Prenons un consultant qui facture un TJM de 250 euros et travaille 18 jours par mois. Son chiffre d’affaires mensuel atteint 4 500 euros.

Élément Montant
Chiffre d’affaires mensuel 4 500 €
Frais de gestion (5 %) 225 €
Cotisations sociales 1 980 €
Salaire net estimé 2 295 €

Ce tableau donne un ordre de grandeur, pas un bulletin de paie. Le salaire net réel dépend des frais professionnels déclarés, de la mutuelle souscrite et de la réserve éventuellement constituée par la société de portage. Un même chiffre d’affaires peut produire un net variant de 45 % à 55 % selon ces paramètres.

Trois erreurs fréquentes qui faussent la simulation en portage salarial

La première concerne le taux d’activité. Projeter 12 mois de facturation complète sans prévoir d’intermission (période sans mission) donne un revenu annuel théorique déconnecté de la réalité du freelancing. Intégrer au moins un à deux mois creux dans l’année produit une estimation plus fiable.

La deuxième porte sur la confusion entre salaire brut et chiffre d’affaires. Le chiffre d’affaires n’est pas un revenu : il inclut la part de l’État (cotisations) et la part de la société de portage (frais de gestion). Le net représente moins de la moitié du chiffre d’affaires facturé dans la majorité des cas.

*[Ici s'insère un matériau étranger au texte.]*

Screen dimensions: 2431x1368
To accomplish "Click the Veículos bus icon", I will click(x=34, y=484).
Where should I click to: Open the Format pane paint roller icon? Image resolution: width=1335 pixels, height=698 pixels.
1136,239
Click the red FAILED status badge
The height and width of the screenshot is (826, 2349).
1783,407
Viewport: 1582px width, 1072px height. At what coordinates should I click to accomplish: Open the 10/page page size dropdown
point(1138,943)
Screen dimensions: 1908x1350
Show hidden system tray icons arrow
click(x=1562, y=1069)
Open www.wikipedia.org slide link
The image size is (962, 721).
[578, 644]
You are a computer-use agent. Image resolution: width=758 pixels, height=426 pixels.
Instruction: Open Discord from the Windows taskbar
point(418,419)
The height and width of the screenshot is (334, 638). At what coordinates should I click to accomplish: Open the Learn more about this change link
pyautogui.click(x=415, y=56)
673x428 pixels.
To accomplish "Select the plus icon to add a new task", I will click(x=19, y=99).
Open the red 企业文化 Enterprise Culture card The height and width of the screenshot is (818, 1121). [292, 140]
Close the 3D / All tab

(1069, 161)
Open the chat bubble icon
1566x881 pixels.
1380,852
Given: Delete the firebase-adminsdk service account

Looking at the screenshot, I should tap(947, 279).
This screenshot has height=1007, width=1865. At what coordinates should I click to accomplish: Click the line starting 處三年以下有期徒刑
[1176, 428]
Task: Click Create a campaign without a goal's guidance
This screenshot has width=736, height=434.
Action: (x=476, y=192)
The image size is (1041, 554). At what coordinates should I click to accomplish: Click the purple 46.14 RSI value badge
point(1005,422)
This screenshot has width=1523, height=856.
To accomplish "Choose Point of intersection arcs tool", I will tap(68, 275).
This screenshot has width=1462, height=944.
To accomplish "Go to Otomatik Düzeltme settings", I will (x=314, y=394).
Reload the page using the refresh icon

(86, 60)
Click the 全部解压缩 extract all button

La troisième erreur est de ne pas actualiser la simulation. Un changement de TJM, une renégociation des frais de gestion ou une évolution du taux de cotisation modifient le résultat. Relancer le calcul à chaque nouvelle mission ou chaque année permet d’ajuster ses tarifs avant de s’engager.

  • Vérifier le nombre réaliste de jours facturés avant de saisir un TJM
  • Demander le détail contractuel des frais de gestion, pas seulement le pourcentage affiché
  • Relancer la simulation à chaque changement de mission ou de société de portage

La simulation en portage salarial n’est pas un simple formulaire à remplir en deux minutes. C’est un outil de décision qui, bien paramétré, permet de fixer un TJM rentable et de choisir une société de portage sur des bases comparables. Mieux vaut passer une heure sur un calcul réaliste que découvrir l’écart sur sa première fiche de paie.